Like Cheetham, Venn also named financial compensation as a factor that’s contributed to the decreasing number of new investigators joining trials. To address these financial issues, payment compensation packages for physicians should be normalized, she said, noting that in some cases investigators don’t get paid for their research because their hospital payment models revolve around seeing patients.
In a real-world example, pharma giant Sanofi has made moves to tackle the concerning situation, said Megan Heath, head of Sanofi’s clinical studies unit in Europe and program lead of Sanofi Makes Investigators Lives Easier (SMILE), an initiative aimed at lightening the workload for research site staff and investigators.
Under the program, the company has taken key steps to assist investigators, Heath said, including the hiring of site partnership managers and the removal of holdbacks on site contracts to address financial strains during the pandemic.
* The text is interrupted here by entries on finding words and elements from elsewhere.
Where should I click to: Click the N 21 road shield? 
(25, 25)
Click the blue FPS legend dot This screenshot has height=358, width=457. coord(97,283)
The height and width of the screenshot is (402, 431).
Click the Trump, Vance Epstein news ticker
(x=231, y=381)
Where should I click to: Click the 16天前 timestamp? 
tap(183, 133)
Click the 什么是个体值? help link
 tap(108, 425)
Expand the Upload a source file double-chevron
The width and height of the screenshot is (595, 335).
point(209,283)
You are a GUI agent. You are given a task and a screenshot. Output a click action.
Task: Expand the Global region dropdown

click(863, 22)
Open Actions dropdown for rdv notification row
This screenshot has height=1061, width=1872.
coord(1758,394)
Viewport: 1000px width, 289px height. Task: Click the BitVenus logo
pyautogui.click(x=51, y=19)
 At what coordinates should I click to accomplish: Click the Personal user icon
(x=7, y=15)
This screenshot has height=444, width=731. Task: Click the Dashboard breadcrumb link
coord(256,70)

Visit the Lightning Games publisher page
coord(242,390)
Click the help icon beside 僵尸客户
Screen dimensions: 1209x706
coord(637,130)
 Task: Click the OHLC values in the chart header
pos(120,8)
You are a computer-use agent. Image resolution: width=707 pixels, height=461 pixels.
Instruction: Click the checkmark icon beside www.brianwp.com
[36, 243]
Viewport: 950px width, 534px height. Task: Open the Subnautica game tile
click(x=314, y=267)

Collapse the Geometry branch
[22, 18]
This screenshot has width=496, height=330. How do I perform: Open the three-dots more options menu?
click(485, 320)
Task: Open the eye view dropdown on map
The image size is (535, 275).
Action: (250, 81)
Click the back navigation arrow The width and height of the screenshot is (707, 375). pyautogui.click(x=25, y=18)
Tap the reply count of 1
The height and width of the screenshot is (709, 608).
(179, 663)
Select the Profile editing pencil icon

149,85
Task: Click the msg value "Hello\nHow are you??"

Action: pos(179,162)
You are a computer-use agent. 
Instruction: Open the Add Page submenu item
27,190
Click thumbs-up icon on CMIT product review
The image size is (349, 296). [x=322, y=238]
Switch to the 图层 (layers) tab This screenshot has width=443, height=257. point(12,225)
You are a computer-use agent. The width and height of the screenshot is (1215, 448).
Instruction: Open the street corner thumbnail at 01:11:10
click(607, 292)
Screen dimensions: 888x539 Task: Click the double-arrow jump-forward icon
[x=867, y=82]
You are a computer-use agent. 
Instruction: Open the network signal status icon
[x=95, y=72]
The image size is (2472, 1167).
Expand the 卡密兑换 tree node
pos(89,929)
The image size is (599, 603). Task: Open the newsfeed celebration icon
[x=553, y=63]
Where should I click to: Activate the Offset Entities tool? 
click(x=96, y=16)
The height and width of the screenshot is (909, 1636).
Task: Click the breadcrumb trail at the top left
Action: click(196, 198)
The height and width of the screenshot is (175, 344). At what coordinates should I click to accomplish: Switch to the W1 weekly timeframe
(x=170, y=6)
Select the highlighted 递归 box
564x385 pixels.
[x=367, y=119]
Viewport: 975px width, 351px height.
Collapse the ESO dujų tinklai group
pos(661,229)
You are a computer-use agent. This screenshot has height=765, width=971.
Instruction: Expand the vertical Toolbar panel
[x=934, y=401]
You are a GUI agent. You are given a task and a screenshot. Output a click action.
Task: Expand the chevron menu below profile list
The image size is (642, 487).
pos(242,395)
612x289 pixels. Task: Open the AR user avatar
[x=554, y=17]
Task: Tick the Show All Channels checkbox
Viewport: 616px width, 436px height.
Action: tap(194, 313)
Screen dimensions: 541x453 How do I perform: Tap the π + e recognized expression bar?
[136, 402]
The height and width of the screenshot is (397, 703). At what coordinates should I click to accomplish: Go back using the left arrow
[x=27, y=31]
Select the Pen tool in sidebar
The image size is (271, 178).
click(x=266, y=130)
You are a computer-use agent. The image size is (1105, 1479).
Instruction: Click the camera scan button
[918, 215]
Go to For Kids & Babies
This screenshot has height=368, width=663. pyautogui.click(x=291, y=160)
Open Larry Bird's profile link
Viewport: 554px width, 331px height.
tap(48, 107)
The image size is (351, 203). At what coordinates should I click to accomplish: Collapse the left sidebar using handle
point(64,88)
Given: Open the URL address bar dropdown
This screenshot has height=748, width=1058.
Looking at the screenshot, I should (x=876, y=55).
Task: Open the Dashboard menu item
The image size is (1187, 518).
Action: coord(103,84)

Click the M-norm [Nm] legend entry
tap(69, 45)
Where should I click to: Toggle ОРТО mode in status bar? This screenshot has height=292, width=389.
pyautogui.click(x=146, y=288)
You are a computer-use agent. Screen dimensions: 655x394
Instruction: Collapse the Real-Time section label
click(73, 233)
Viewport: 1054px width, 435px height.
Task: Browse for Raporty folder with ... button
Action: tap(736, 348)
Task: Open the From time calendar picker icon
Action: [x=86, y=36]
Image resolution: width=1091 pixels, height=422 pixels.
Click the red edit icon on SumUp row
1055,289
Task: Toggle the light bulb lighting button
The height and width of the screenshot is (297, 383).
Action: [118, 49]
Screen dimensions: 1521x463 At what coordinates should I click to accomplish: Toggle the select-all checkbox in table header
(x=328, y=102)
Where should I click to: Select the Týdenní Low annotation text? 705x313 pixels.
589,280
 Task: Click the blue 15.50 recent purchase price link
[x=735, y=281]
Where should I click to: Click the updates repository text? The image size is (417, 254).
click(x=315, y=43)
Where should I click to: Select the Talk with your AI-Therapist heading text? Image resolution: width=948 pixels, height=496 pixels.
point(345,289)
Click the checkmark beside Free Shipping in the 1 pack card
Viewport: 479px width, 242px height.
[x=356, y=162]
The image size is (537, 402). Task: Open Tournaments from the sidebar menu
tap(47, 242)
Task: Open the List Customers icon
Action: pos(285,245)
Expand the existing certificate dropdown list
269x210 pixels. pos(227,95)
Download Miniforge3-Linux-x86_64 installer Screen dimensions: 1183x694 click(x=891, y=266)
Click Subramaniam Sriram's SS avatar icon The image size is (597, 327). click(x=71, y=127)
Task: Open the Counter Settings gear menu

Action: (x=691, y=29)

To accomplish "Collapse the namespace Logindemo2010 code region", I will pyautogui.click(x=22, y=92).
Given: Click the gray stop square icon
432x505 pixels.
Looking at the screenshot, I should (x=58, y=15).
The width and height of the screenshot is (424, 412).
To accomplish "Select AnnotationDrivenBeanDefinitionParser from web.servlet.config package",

“We definitely need to continue listening to our patients and to our sites … from our protocol and conceptual development right to the delivery of consent and the gathering of documents and the archiving,” she said. “[It’s] really interesting to take that beyond the traditional site and start to engage with some naïve investigators to help them understand what’s needed, what does the full gambit of clinical research mean and what can we do to support with some of those ancillary services that they need.”
Sanofi’s use of site and patient advisers have helped the company enhance its engagement efforts to support recruitment, Heath said. It’s also supported the company’s focus on inclusion, diversity and equity in its trials and generated recommendations for study participant retention, compliance and the selection of study-related technology, such as electronic patient-reported outcome device solutions, she said.
“Every interaction with our sites is an opportunity to learn. Sanofi teams continue to flex and adapt to meet the needs of our sites, understand what it takes to drive the integration of innovation and explore potential new ways to open our clinical trials to more communities,” Heath said.